Saved data entries

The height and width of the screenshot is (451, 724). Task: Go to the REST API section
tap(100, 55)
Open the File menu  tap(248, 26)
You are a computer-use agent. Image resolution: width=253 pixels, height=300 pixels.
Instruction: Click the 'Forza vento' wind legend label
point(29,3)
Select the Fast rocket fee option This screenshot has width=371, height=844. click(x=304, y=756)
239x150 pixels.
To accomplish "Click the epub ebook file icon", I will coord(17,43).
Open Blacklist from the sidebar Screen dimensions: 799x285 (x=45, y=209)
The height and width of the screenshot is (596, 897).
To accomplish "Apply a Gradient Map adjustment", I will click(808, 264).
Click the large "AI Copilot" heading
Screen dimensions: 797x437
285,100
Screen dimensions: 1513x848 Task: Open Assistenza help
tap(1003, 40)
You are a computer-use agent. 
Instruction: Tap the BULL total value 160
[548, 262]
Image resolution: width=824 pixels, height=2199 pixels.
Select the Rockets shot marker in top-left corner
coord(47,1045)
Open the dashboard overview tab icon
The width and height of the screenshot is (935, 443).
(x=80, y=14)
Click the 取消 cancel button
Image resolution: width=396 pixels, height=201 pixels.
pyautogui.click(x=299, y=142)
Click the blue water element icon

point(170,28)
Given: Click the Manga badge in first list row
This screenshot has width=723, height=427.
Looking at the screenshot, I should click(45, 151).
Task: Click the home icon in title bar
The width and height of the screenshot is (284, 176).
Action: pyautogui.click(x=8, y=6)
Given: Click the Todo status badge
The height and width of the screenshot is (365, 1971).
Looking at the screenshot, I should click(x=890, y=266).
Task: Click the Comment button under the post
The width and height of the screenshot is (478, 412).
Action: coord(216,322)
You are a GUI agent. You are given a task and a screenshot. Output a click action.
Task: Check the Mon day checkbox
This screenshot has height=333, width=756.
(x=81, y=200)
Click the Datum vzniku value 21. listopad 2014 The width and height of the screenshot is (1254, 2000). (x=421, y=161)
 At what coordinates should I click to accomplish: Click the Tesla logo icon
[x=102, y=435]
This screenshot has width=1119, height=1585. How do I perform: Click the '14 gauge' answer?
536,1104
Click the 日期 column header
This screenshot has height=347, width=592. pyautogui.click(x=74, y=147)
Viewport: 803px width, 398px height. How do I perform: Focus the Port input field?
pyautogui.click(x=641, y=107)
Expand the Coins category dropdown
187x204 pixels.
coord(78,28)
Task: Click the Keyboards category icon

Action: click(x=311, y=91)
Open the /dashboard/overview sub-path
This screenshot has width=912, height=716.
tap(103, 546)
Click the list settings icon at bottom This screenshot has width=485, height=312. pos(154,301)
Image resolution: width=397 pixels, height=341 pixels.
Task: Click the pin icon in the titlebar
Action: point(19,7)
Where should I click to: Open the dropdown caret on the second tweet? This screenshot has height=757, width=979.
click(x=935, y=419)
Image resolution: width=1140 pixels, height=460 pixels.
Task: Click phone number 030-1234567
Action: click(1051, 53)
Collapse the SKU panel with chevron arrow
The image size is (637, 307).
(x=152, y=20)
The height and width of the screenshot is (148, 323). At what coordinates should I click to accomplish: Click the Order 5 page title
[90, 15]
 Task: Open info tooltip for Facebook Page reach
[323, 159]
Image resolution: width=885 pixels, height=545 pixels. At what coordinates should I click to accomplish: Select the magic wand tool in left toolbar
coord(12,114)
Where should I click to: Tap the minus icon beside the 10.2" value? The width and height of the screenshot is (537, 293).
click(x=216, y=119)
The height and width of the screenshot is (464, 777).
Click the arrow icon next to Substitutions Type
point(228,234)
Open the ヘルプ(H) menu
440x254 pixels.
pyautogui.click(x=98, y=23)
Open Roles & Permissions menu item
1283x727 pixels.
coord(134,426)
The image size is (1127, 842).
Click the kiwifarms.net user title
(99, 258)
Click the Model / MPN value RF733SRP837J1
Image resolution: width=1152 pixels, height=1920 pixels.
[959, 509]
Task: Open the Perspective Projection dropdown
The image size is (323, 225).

PROBLEM TO WORK ON:
The first line of the entries above marks where to begin; repeat each line exactly through the one that contains "You are a computer-use agent. Image", and include that line.

SOLVED PROBLEM:
The height and width of the screenshot is (451, 724). Task: Go to the REST API section
tap(100, 55)
Open the File menu  tap(248, 26)
You are a computer-use agent. Image resolution: width=253 pixels, height=300 pixels.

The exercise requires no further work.